* _Document segment_
Lesson #3: Consuming equity to pay operating expenses is a cancer.
Because Sears failed to evolve, it managed to lose money for SEVEN YEARS in a row. It made up the shortfall by going into debt and selling off assets.
We know this is a bad plan because we’ve done it. (See Lesson #4)
It’s one thing to see your net worth shrink as a result of fluctuating asset values. This is par for the course when you denominate net worth in dollars instead of doors.
But as long as you’re playing the long game, fluctuating asset values is a side-show.
And if your cash-flows are solid and your holdings of real assets (doors, tenants, properties, ounces, etc.) is growing, you’re on the right path.
When the market gives you a temporary spike of paper equity, it can be smart to quickly convert it into more units of real value. But that’s a lesson for another day.
Our point now is when you start using equity to debt-service or pay operating expenses, your portfolio has cancer. And you better fix it FAST.
If you don’t, your negative cash-flow will eventually consume you … like it has Sears … even though it may take many years.
Lesson #4: Don’t let a strong balance sheet make you lazy.
With lots of assets, including real estate, Sears’ management could handle the financial problems their business problems created.
It’s like a football team with a big lead that stops playing to win and just tries to protect the lead.
They use the scoreboard to make up for not scoring points on offense or giving them up on defense … hoping the game-clock will win the game.
When your P&L and cash-flow reports tell you that your properties are failing, don’t kick the can down the road with your balance sheet just because you can.
Because when your balance sheet is really strong, you might be able to avoid dealing with the real problems for years … sometimes decades.
But you risk losing the momentum, resourcefulness, and relationships you need to turn it around.
As Jim Collins says in Good to Great, you must “confront the brutal facts.” And the sooner, the better.
Uncle Sam, are you listening?
Lesson #5: You’re in the people business, not the numbers business.
Your brand (your reputation … how people feel about you) is your MOST important asset.
When you have lots of people who know you, like you, trust you … then even when you need to change what you sell because of market dynamics … your customers will buy.
Over-time, Sears … like MANY big companies … became more focused on the numbers than on the customers’ experience.
When this happens, you not only break trust with your customers … you forget how to innovate.

* _Data extract_
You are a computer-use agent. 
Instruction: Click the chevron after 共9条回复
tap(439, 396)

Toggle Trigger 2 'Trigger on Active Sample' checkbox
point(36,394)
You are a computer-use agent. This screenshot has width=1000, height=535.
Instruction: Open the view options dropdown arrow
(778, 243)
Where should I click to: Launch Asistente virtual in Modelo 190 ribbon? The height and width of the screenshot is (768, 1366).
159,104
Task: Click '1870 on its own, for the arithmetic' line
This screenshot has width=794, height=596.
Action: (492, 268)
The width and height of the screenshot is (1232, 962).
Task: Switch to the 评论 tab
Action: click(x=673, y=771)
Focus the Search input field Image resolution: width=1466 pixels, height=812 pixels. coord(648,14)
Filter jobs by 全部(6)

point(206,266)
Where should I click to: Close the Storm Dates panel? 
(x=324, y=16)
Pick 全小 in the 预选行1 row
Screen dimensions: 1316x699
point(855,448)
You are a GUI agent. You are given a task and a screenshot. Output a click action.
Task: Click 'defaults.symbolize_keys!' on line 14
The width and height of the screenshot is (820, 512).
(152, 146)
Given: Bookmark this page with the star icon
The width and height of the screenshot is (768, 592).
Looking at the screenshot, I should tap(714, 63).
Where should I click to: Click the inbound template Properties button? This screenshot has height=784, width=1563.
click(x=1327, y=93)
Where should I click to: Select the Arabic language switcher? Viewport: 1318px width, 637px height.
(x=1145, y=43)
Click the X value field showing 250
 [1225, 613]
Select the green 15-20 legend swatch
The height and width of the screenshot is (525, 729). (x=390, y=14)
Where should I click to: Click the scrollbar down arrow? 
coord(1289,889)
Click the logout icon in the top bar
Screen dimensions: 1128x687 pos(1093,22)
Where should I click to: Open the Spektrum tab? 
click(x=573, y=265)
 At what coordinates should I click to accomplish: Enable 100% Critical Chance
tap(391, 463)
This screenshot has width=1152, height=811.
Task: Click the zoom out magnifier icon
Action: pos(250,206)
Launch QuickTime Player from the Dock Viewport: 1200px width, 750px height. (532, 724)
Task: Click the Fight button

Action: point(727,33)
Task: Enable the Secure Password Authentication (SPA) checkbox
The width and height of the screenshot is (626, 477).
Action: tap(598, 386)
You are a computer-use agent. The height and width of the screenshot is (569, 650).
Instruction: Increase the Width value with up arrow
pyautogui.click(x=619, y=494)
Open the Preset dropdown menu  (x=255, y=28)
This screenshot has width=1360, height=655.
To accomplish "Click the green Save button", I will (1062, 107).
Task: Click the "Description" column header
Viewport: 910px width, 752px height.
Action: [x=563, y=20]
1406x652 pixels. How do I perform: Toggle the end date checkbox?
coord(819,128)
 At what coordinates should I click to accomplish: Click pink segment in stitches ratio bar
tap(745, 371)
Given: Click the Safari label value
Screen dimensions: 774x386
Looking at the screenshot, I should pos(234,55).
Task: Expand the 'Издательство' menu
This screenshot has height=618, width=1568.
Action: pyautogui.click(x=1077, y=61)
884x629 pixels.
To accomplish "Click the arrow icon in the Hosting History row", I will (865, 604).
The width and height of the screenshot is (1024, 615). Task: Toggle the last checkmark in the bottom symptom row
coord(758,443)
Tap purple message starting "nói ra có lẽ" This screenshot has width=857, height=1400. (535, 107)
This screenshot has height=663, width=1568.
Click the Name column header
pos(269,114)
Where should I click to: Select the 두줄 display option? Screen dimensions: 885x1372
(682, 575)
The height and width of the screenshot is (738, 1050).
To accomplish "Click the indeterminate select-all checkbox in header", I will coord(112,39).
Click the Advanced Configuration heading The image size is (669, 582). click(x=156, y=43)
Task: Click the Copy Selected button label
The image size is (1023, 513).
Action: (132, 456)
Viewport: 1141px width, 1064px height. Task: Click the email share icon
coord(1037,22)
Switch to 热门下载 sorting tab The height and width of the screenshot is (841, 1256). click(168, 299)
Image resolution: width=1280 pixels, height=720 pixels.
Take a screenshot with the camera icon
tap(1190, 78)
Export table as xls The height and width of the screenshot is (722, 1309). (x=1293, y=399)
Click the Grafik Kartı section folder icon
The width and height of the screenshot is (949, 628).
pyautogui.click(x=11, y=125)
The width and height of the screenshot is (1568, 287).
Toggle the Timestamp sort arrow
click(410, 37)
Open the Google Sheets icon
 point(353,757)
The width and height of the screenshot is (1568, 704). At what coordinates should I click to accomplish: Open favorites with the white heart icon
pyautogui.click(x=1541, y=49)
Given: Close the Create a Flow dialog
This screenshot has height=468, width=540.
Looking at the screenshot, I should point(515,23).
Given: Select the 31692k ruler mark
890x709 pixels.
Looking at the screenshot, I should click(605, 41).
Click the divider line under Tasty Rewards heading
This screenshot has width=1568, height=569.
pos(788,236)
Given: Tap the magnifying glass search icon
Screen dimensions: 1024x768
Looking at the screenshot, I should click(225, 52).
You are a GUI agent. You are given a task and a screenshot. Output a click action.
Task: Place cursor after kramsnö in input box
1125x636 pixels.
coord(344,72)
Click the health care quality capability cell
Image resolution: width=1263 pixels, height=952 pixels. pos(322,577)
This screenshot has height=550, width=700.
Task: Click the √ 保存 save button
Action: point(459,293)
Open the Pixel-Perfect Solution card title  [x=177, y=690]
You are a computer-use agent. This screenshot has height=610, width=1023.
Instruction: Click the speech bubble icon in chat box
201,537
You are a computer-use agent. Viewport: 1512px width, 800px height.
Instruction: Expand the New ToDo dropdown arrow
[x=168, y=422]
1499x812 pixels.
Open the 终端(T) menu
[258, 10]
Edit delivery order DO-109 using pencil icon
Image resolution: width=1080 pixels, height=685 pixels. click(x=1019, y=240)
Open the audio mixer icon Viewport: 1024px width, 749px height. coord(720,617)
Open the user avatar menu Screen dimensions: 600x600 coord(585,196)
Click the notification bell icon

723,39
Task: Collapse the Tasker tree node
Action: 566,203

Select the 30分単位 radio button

* _Directions for this task_
Extend the piece on investing lessons drawn from the decline of Sears, beginning directly after its final sentence.

* _Answer to this exercise_
Innovation comes from looking at everything through the eyes of the customer and asking, “How can we make this better for the customer?”
When you do this, you grow revenue, retention, referrals, and profit. It’s an abundance mindset. And it takes faith.
But when it’s only numbers, you ask, “How can we squeeze more profit out of what we’re already doing?”. It’s lazy (see Lesson #4).
It’s also a reflection of scarcity thinking. It’s rooted in fear, and asks the customer to conform to the company’s needs. Bad plan.
Your tenants are customers. They have needs. They aren’t just rent mules who exist to pull your financials to the next plateau.
When you take care of the people and your business model, your numbers take care of themselves.
Lesson #6: It’s not over until it’s over.
We got hit HARD in 2008. In many ways, we’re still recovering. For Sears, Chapter 11 provides some relief while they work on re-inventing themselves.
Sometimes no one believes in you and you’re on your own to keep grinding it out to save things.
We don’t know anything about Sears’ team or relationships. So we have no opinion on whether they have what it takes to make it or not.
But there are many companies who go into bankruptcy, re-organize, and get back on their feet. American Airlines is a fairly recent example.
For Main Street real investors and entrepreneurs, it’s like Les Brown says …
“Any day you wake up and there’s not a white chalk line around your body … it’s going to be a good day!”
In other words, where’s there’s life, there’s hope.
So whether you’re crushing it now … or being crushed … it’s wise to never take anything for granted. Just keep pushing forward because neither good times nor bad times last forever.